Je vais maintenant rejoindre notre invité. Que peuvent faire les politiques qui en fassent une situation comme ça ? Notre invité est l'ancienne porte-parole du gouvernement, député ensemble pour la République des Hauts-de-Seine. Bonjour Priscatevenot, merci d'être avec nous. Il y a une situation tendancielle économique mondiale qui semble se dessiner ce matin. Les Européens se réunissent aujourd'hui pour trouver une riposte. La France, j'imagine, doit peser de tout son poids pour essayer d'influencer les négociations.

0:25
Prisca Thevenot

Effectivement, la France doit pouvoir peser de tout son poids pour faire avancer les négociations et les faire en Européens. Mais si on le fait aujourd'hui, si on est en capacité de le faire, le Président de la République, dès les premiers instants, a reçu les acteurs économiques, reçoit effectivement les acteurs Européens, c'est parce que nous nous sommes dotés d'outils en capacité de le faire. Souvenez-vous de la présidence française de l'Union Européenne, il y a maintenant de cela quelques années. C'est un peu passé sous les radars médiatiques. On avait à l'époque plus commenté la réaction de Marine Le Pen qui avait surréagi au drapeau européen mis sur nos monuments français.

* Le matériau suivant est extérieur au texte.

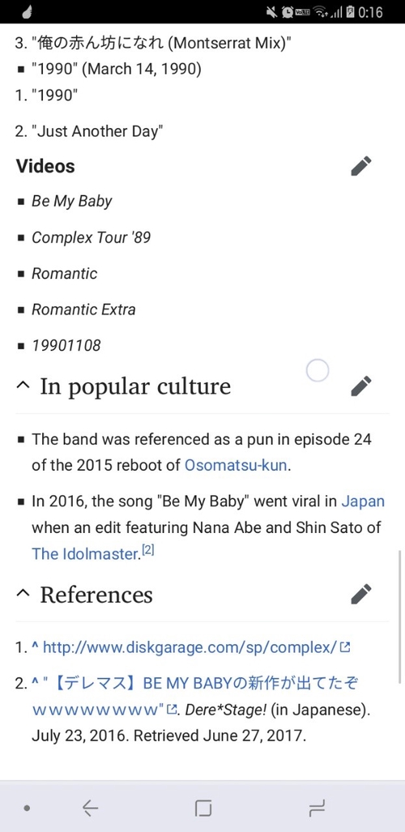
Task: Follow The Idolmaster link
Action: (x=84, y=553)
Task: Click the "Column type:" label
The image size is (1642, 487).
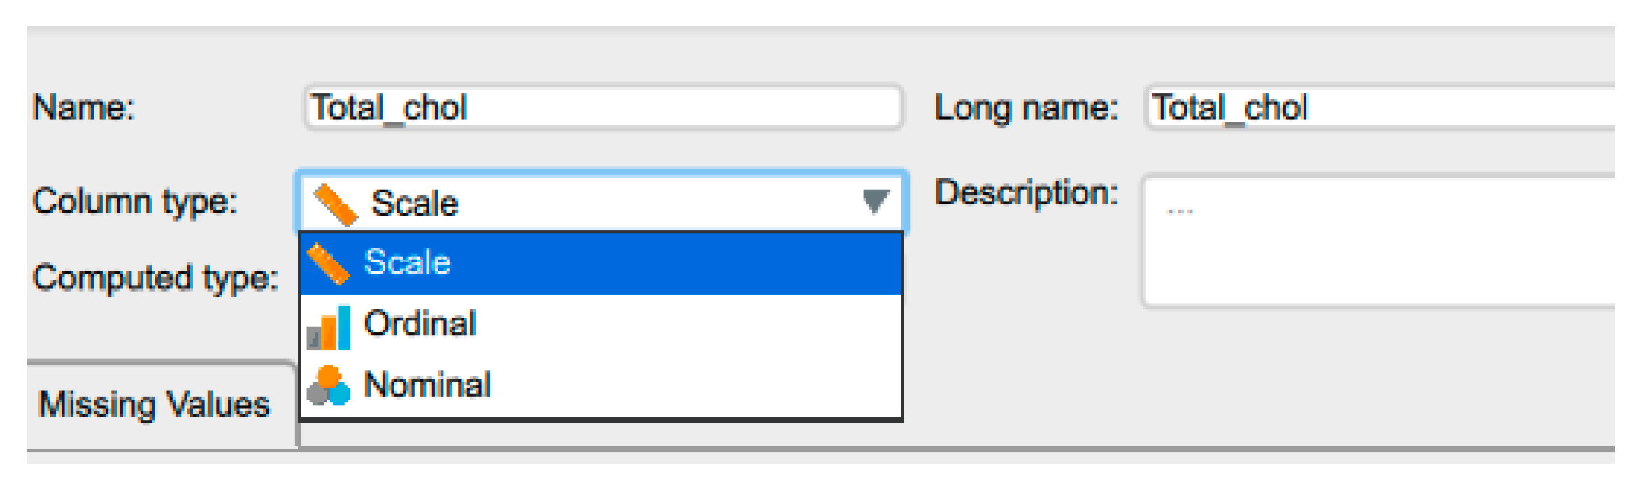Action: [x=135, y=202]
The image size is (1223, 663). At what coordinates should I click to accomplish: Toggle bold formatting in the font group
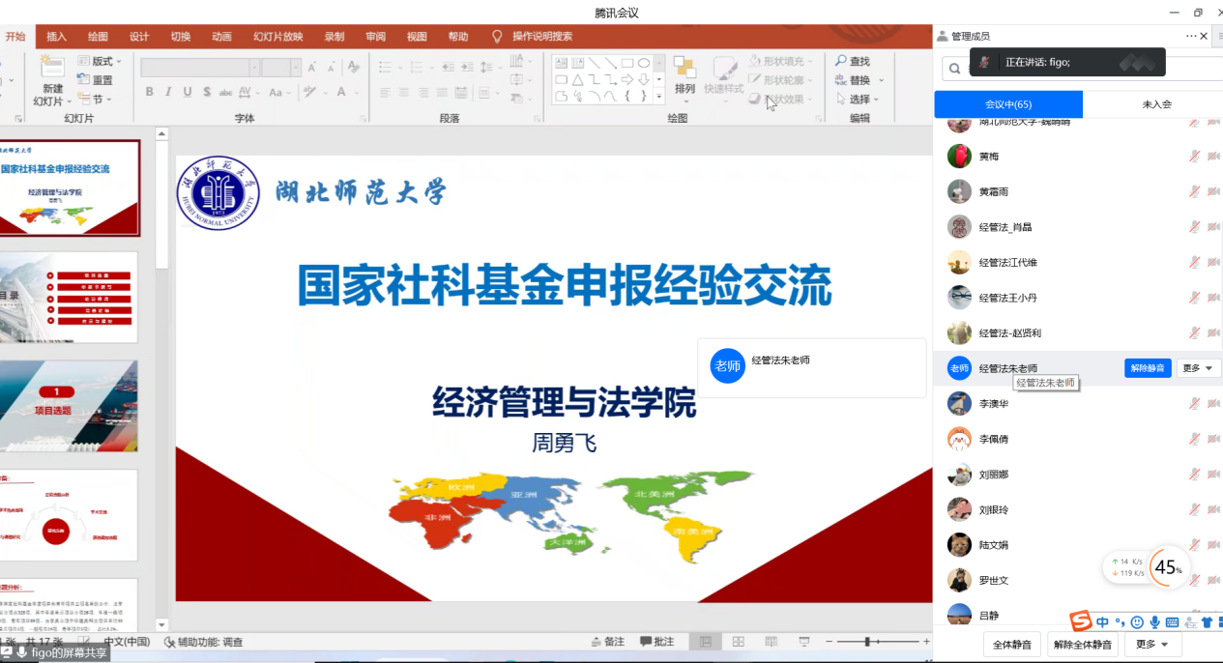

Et pourtant, pendant cette présidence française de l'Union Européenne, nous avons agi. Nous avons agi notamment en mettant en place des mesures anti-coercition. Et c'est ces mesures-là que nous devons pouvoir regarder. Il y a une première salve de mesures qui arrive à la mi-avril, c'est sur l'aluminium et l'acier. Ensuite, en Européen, nous devons pouvoir regarder secteur par secteur pour réagir parce que ne l'oublions pas. Nous sommes 450 millions de personnes. Et donc, c'est bien plus que le marché américain.

1:24
Présentateur

Est-ce qu'on se souvient de la crise de 2008, qui était une crise financière extrêmement importante ? Les finances publiques françaises n'étaient pas dans l'état où elles se trouvent aujourd'hui. Est-ce que nous sommes aujourd'hui en capacité d'éponger, d'encaisser une crise économique mondiale qui viendrait de plein fouet impacter nos banques et donc, in fine, vous, moi, tous les gens qui nous regardent ?

1:45
Prisca Thevenot

Mais c'est justement l'enjeu, c'est que nous sommes assez forts et assez puissants pour le faire. Et si nous le faisons d'autant plus en Européen, alors nous allons pouvoir renverser une tendance. Regardez les crises que nous avons vécues ces dernières années. Elles n'étaient pas petites. La crise de la Covid, la crise de l'inflation, nous avons fait bloc.

2:02
Présentateur

Mais elles nous ont fait dépenser beaucoup d'argent et aujourd'hui nous sommes en grande difficulté.

2:06
Prisca Thevenot

Non, elles ne nous ont pas fait dépenser. Les mots ont une importance. On a pu protéger.

2:11
Présentateur

Mais pour protéger, nous avons dépensé.

2:13
Prisca Thevenot

Oui, oui, non, mais je sais bien. Mais j'étais aussi à l'époque portée parole et je me souviens qu'à l'époque, il y avait très peu de personnes qui s'élevaient pour nous dire, attention, n'aidez pas et ne protégez pas. Donc là, l'enjeu, c'est non, c'est de ne pas forcément nier la réalité. Nous devons la regarder en face. Mais attention de ne pas sur-commenter pour venir apeurer. Nous avons les moyens d'agir et de réagir, pas parce que je le dis aujourd'hui, pas parce qu'Emmanuel Macron le dit aujourd'hui, mais parce que ça fait 7 ans que nous nous préparons.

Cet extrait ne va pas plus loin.